Exercise data: Begin

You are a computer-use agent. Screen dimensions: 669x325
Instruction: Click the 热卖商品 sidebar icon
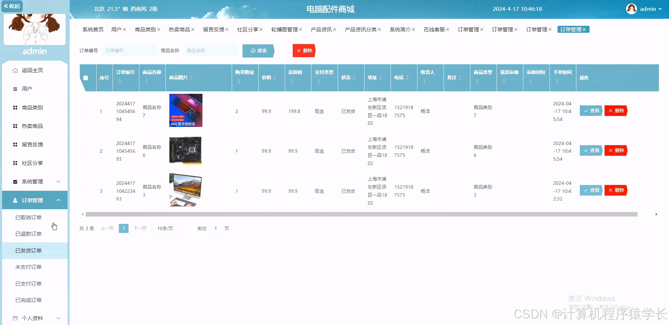point(15,126)
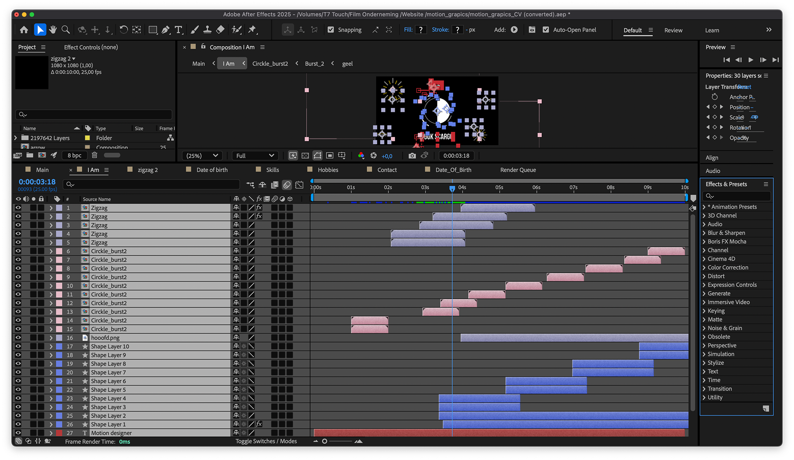Disable the Auto-Open Panel checkbox
Image resolution: width=794 pixels, height=460 pixels.
pyautogui.click(x=546, y=30)
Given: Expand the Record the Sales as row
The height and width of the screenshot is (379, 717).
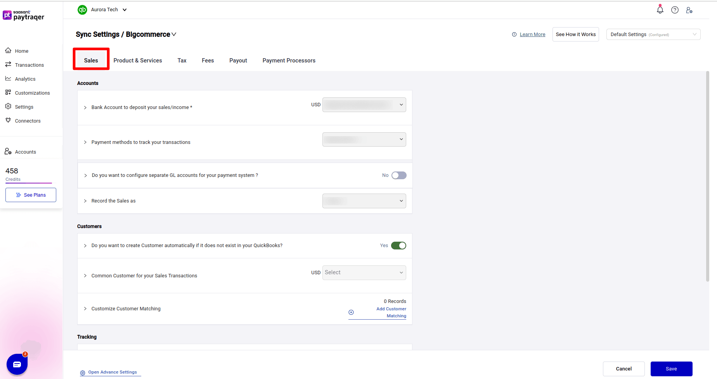Looking at the screenshot, I should (x=85, y=201).

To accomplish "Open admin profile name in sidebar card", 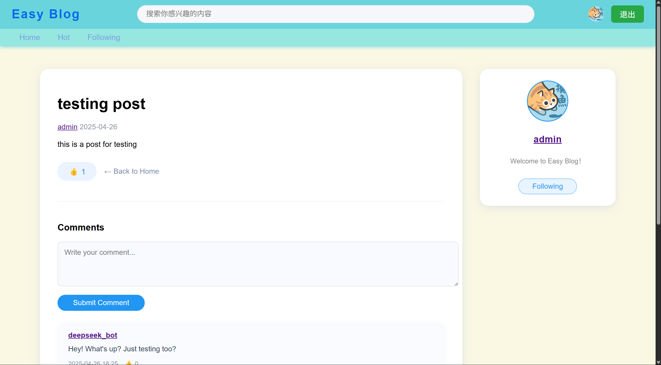I will pyautogui.click(x=547, y=139).
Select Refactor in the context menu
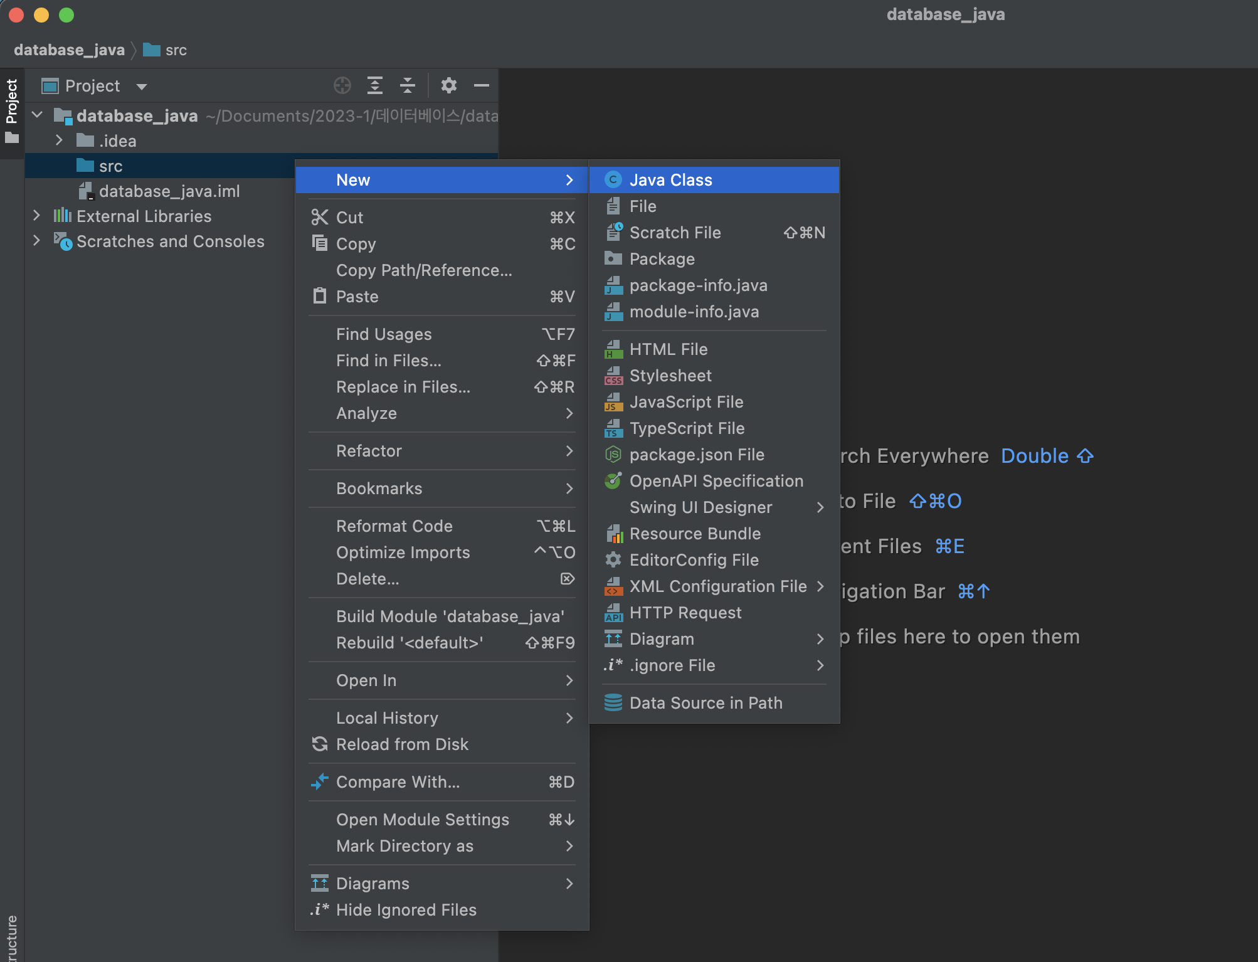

Exercise data: End

→ What is required
The output is the stretch above from the line with "Instruction: Click the 热卖商品 sidebar icon" through the line with "Given: Expand the Record the Sales as row", copied word for word with both ends kept and every picture dropped.

→ Result of the task
Instruction: Click the 热卖商品 sidebar icon
point(15,126)
Disable the Auto-Open Panel checkbox
Image resolution: width=794 pixels, height=460 pixels.
pyautogui.click(x=546, y=30)
Given: Expand the Record the Sales as row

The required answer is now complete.